Home Read Classic Album Review: Ashley MacIsaac | Ashley MacIsaac

Classic Album Review: Ashley MacIsaac | Ashley MacIsaac

The loose-cannon Canadian fiddler finally gets ahold of himself — for the most part.

This came out in 2003 – or at least that’s when I got it. Here’s what I said about it back then (with some minor editing):


It has taken Ashley MacIsaac a decade to get around to making a self-titled album. Maybe that’s because it’s taken him that long to get ahold of himself.

After bursting on to the scene with 1995’s Hi How Are You Today and its followup Fine Thank You Very Much, the Cape Breton fiddling sensation spent years proving he was anything but fine — he flashed his privates on TV, warred with his labels and managers, spewed obscenities at fans, declared bankruptcy and lost his home in a fire. Lately, though, MacIsaac seems to have vanquished his demons and found solid footing with a new label, a new album and — most importantly — a renewed sense of enthusiasm and purpose.

This 13-song comeback captures MacIsaac’s most coherent, consistent and satisfying work in nearly a decade, with a well-balanced set list clearly designed to showcase his wide-ranging talents and unite his segmented fanbase. For the old-school crowd, there’s traditional fare like Chorus Jig/The King’s Reel and Bob An Login. For the pop charts, there are radio-friendly numbers like the rootsy guitar ballad Lay Me Down, the bouncy I Don’t Need This and the funked-up Grapes, all with MacIsaac’s throaty, unvarnished vocals front and centre.
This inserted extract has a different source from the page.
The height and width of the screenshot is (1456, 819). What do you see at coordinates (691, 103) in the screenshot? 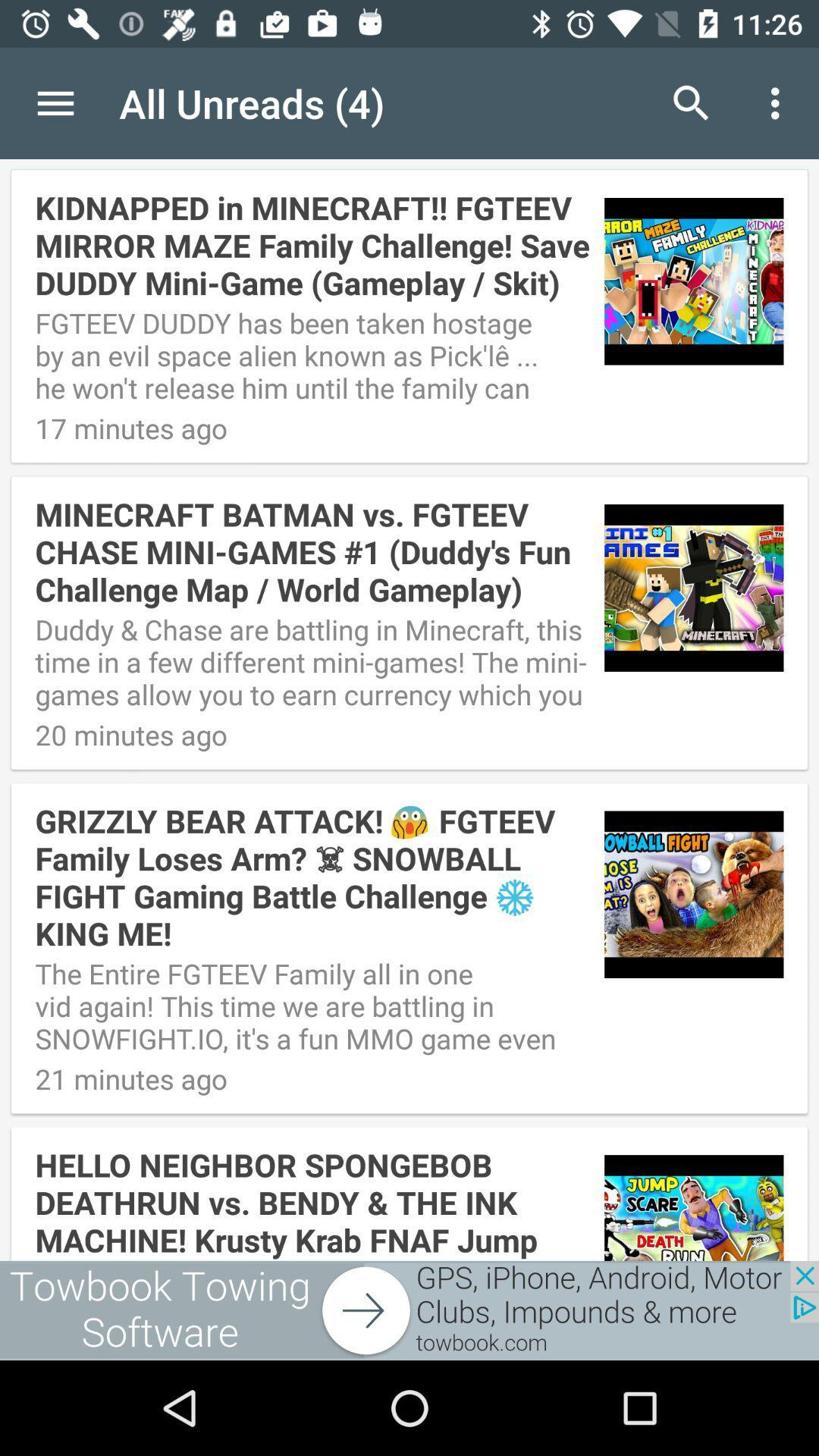
I see `the search icon` at bounding box center [691, 103].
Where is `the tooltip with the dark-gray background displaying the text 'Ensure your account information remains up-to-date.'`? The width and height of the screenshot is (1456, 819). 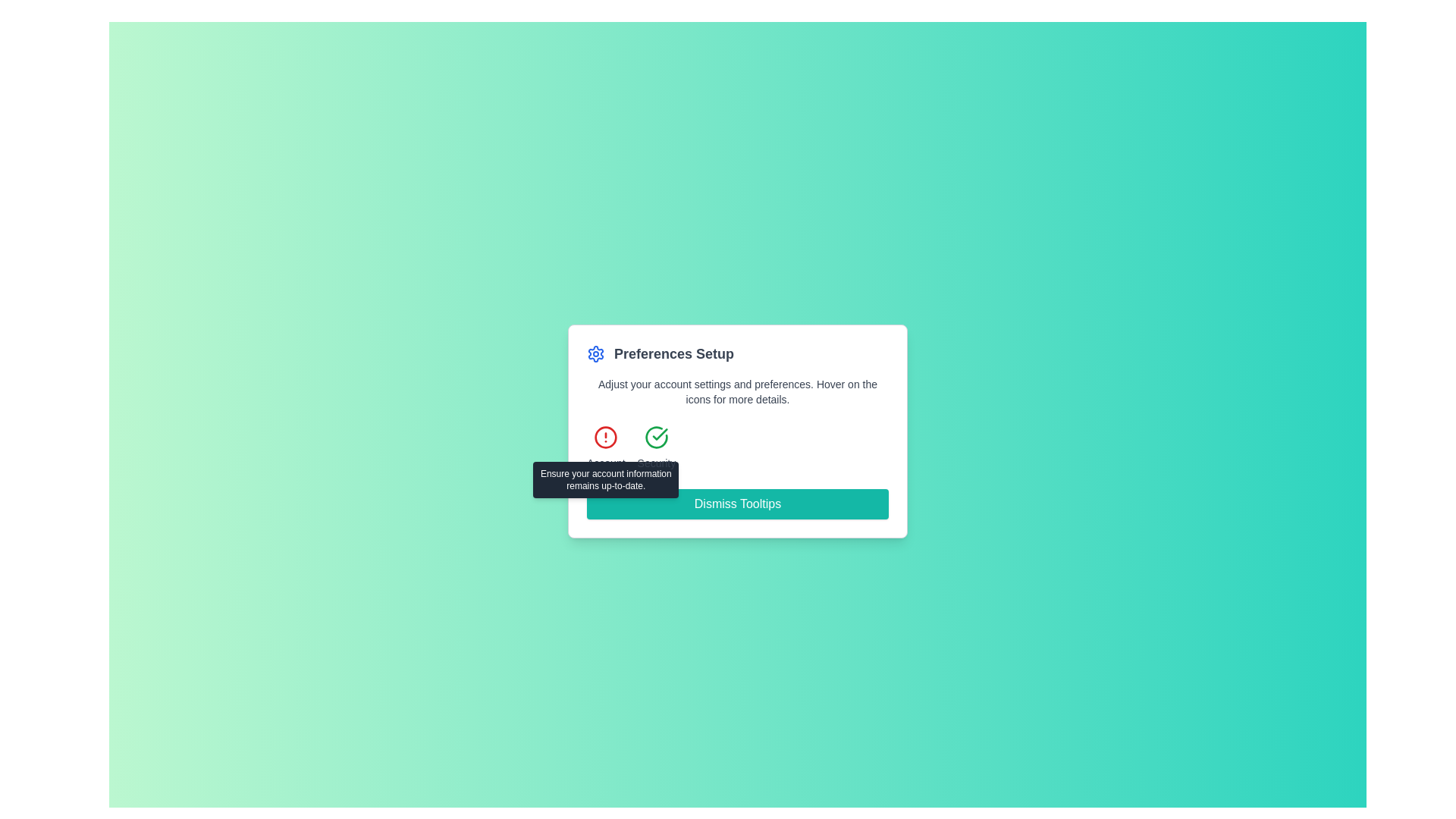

For fans of Sleepy Maggie, there’s To America We Go, a Celtronica reunion with chanteuse Mary Jane Lamond. For the roots lovers, there’s the country-rock Save Me From Tomorrow, with Ashley’s sis Lisa singing, and the bluesy Captain America. For the underground geeks, there’s a swirly upbeat cover of Nick Drake’s Cello Song. For Paul McCartney fans, there’s even a remarkably reverent take on Mull of Kintyre featuring Default’s Dallas Smith.

If it sounds a tad unfocused, perhaps it is. Then again, for somebody as squirrelly as MacIsaac, this is about as pointed as it gets. And about as good as it gets. Welcome back, Ashley. Nice to see you’re feeling fine again.